Pixel coordinate grounding data
┄┄┄┄┄┄

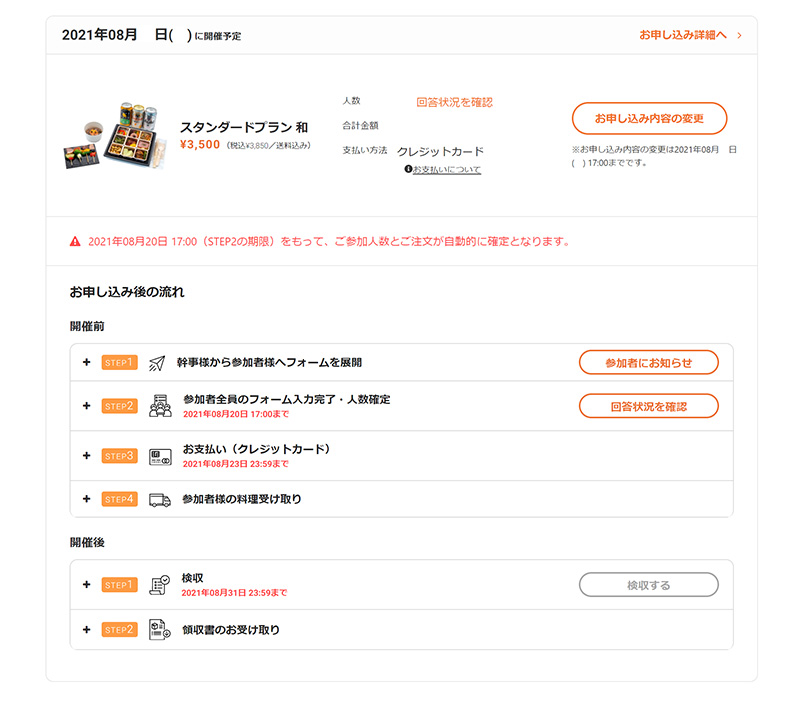Expand the 参加者様の料理受け取り step
This screenshot has height=701, width=800.
tap(87, 499)
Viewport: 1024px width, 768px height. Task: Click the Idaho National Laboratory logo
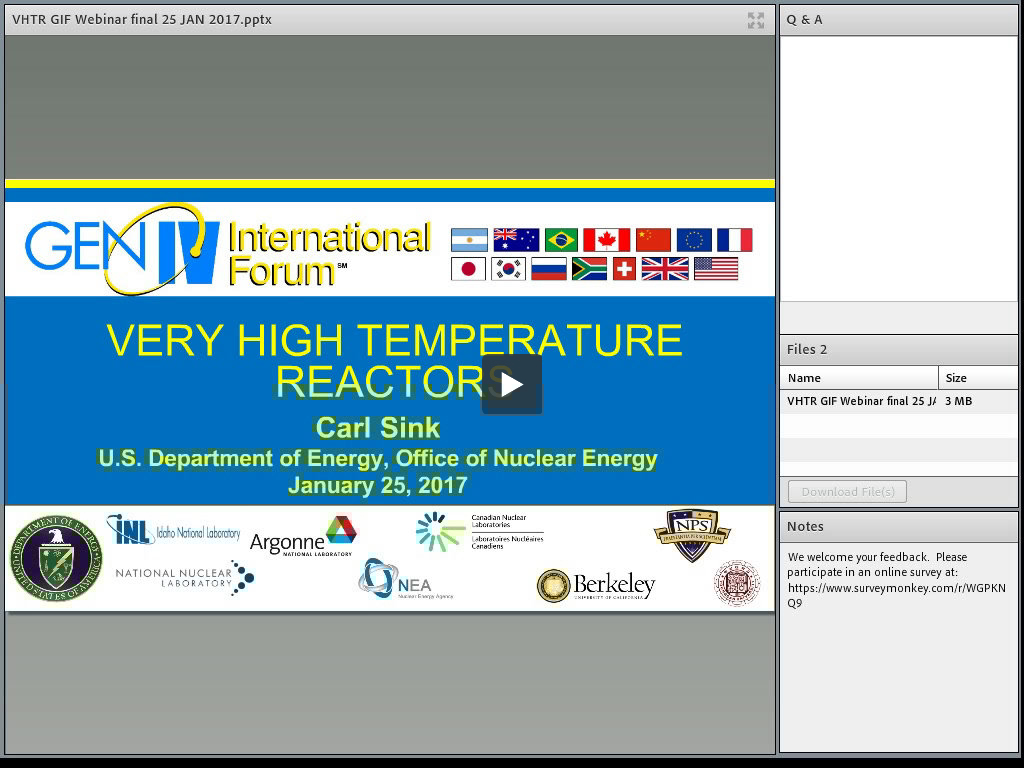pos(170,531)
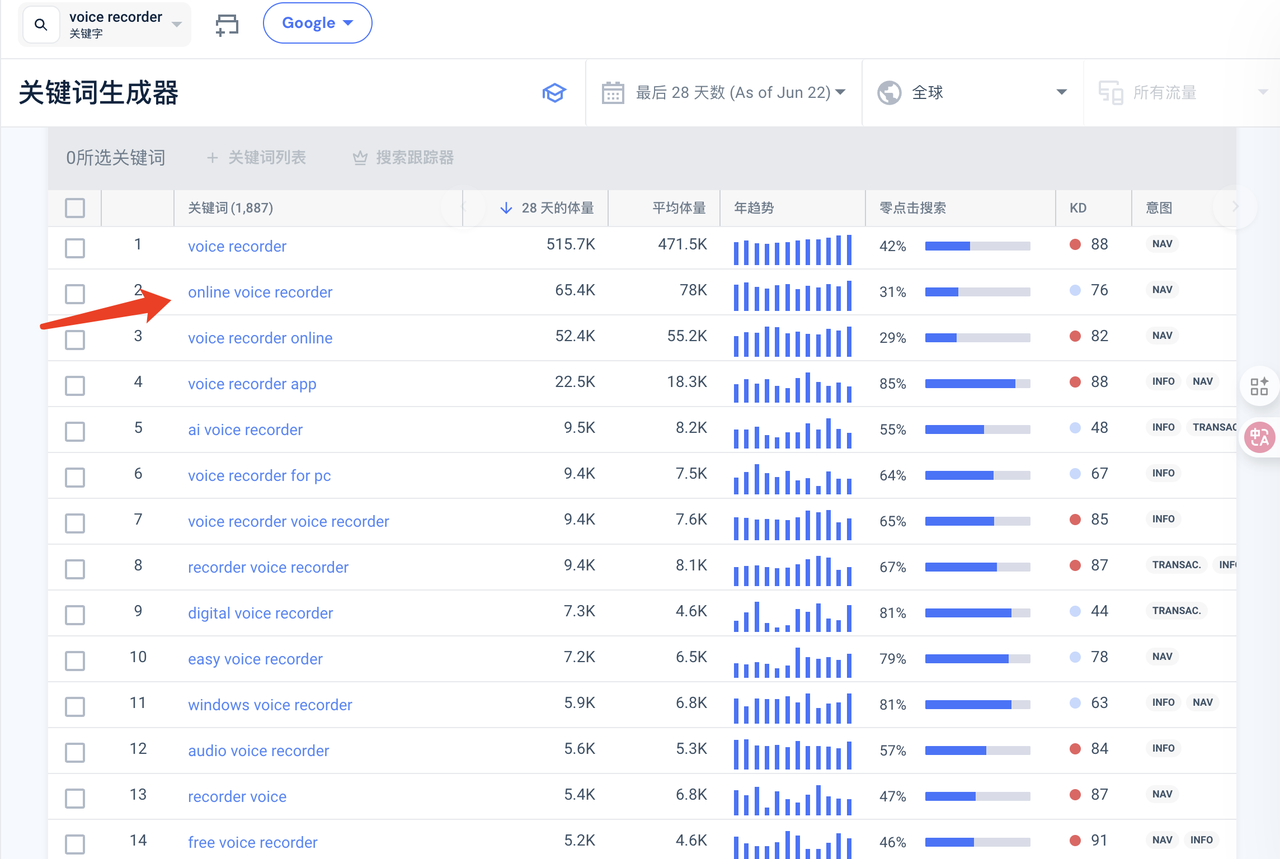Click the crown icon for 搜索跟踪器
The height and width of the screenshot is (859, 1280).
pos(360,158)
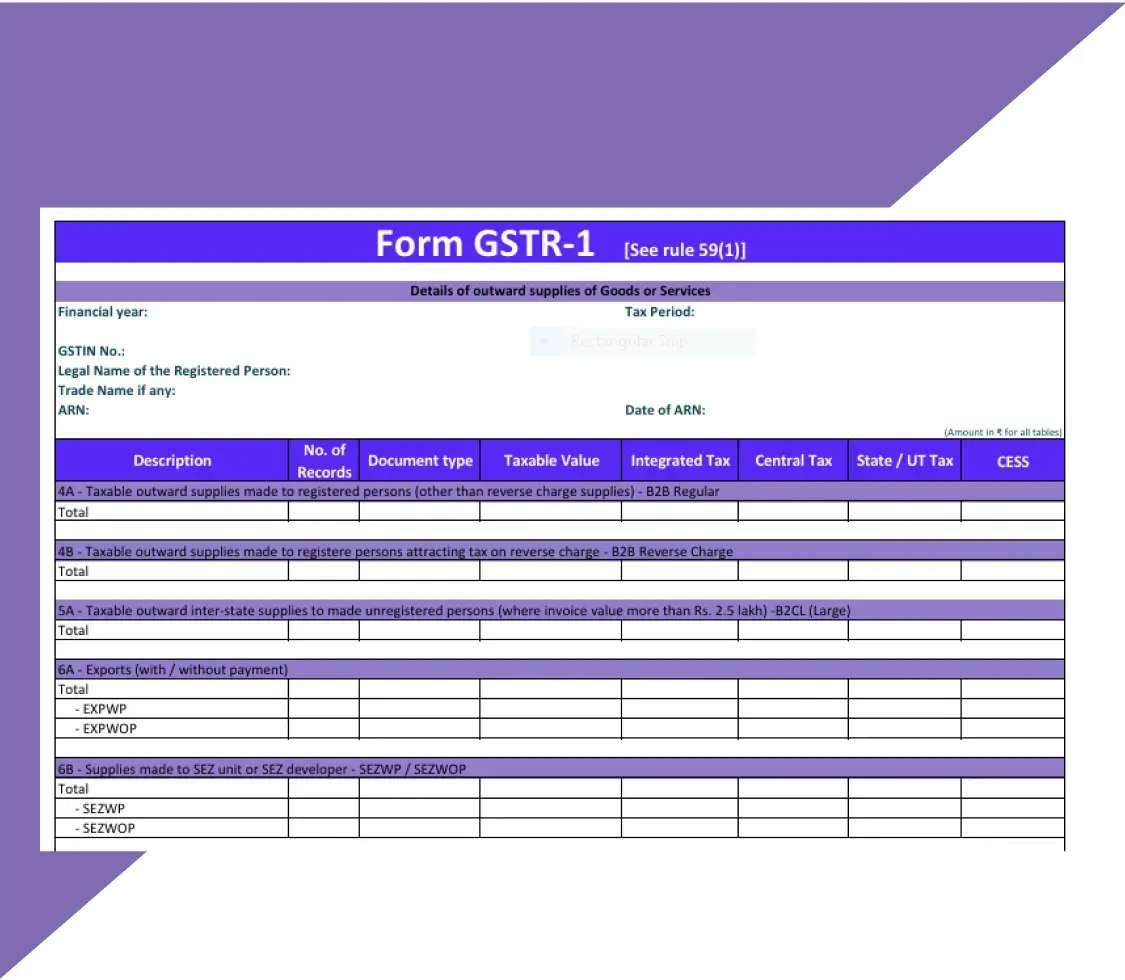This screenshot has width=1125, height=980.
Task: Click the CESS column header
Action: (x=1012, y=461)
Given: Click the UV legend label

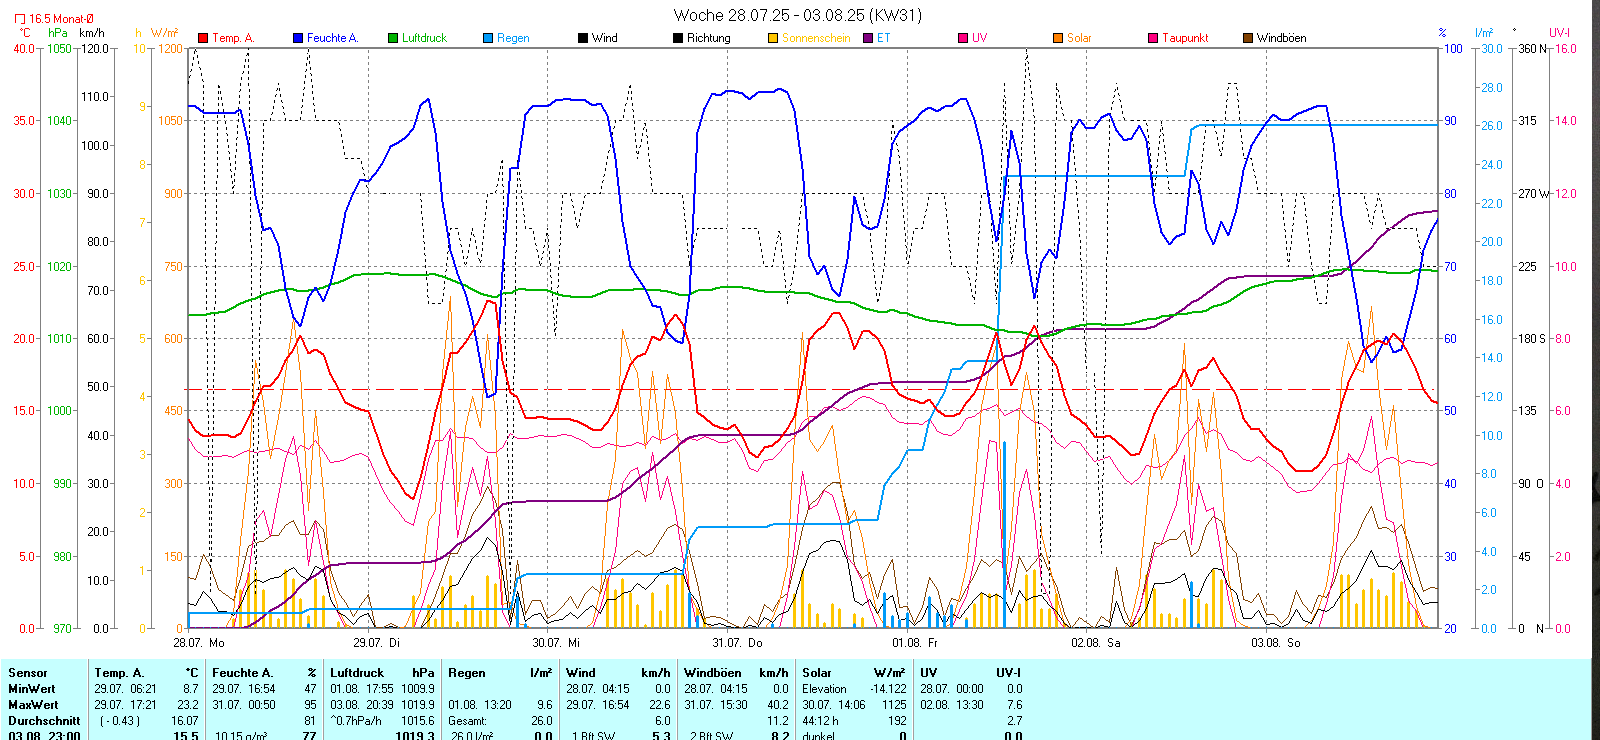Looking at the screenshot, I should (979, 38).
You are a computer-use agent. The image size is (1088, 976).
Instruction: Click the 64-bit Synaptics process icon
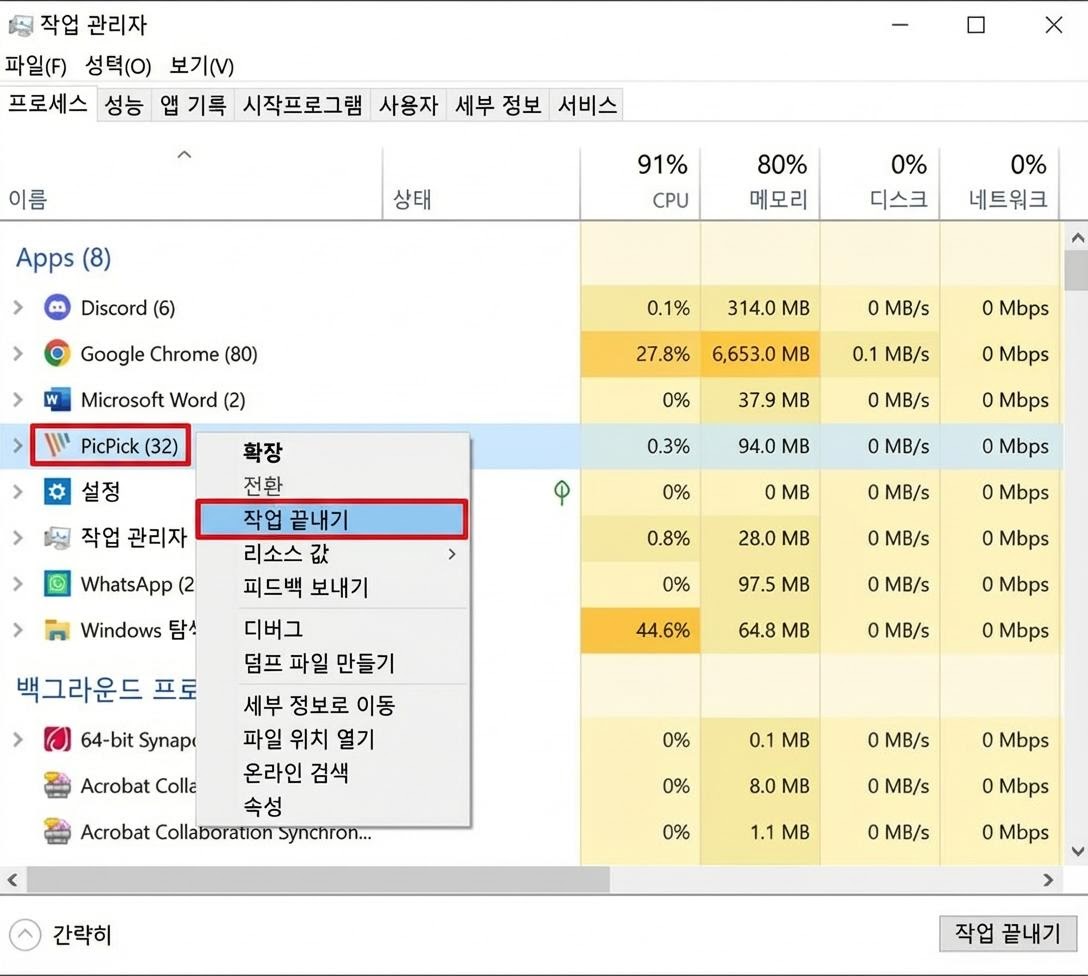[x=57, y=740]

┄┄┄┄┄┄

The copy starts at the line holding "Instruction: Click the" and ends at the last line of the records above. Transcribe those lines exactly, pictures excluded.

Instruction: Click the 64-bit Synaptics process icon
[x=57, y=740]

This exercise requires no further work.